◆ What needs to be done ◆
Skipping all pictures, set down the lines of the listing from the first through the one with "[Follow on Facebook] (24, 2390)".

◆ Available records ◆
- Opening Delimiter -

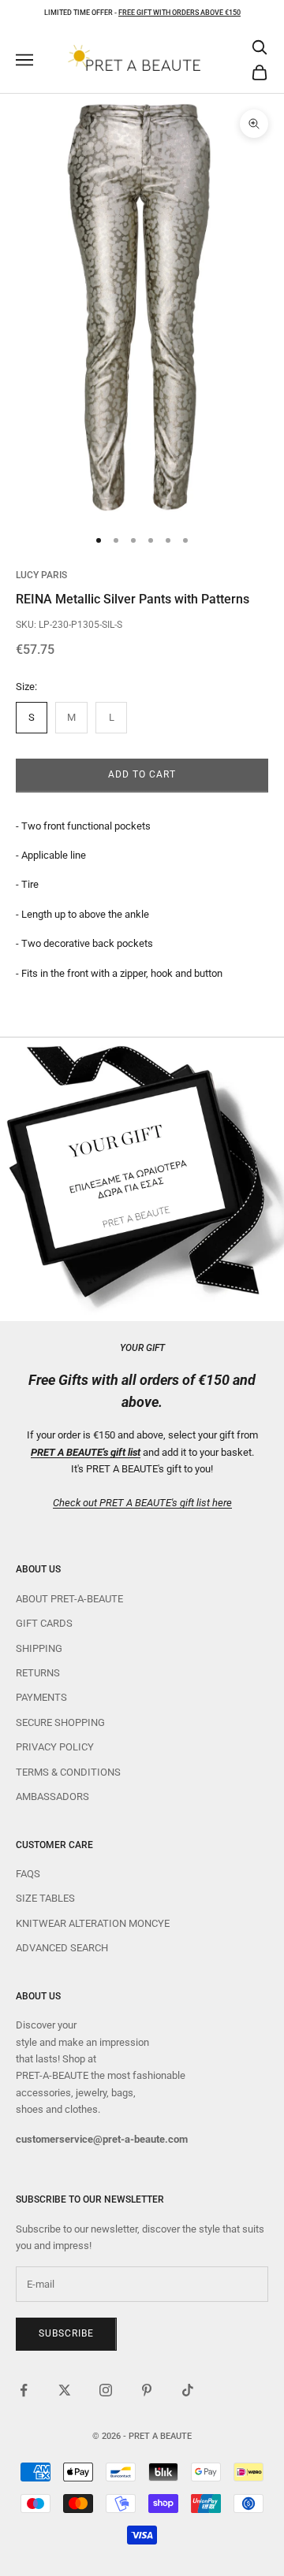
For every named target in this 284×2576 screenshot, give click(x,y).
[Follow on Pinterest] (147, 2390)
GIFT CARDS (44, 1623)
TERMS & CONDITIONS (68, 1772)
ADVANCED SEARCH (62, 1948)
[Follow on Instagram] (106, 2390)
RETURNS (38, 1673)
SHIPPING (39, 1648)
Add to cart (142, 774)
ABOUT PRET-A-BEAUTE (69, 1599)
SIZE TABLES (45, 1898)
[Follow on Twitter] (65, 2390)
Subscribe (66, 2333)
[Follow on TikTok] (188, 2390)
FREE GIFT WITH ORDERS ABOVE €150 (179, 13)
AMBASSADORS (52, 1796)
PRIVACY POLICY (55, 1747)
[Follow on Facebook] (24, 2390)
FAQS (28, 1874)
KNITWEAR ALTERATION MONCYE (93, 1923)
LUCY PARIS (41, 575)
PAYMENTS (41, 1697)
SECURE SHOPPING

- Closing Delimiter -

◆ Result ◆
For every named target in this 284×2576 screenshot, give click(x,y).
[Follow on Pinterest] (147, 2390)
GIFT CARDS (44, 1623)
TERMS & CONDITIONS (68, 1772)
ADVANCED SEARCH (62, 1948)
[Follow on Instagram] (106, 2390)
RETURNS (38, 1673)
SHIPPING (39, 1648)
Add to cart (142, 774)
ABOUT PRET-A-BEAUTE (69, 1599)
SIZE TABLES (45, 1898)
[Follow on Twitter] (65, 2390)
Subscribe (66, 2333)
[Follow on TikTok] (188, 2390)
FREE GIFT WITH ORDERS ABOVE €150 (179, 13)
AMBASSADORS (52, 1796)
PRIVACY POLICY (55, 1747)
[Follow on Facebook] (24, 2390)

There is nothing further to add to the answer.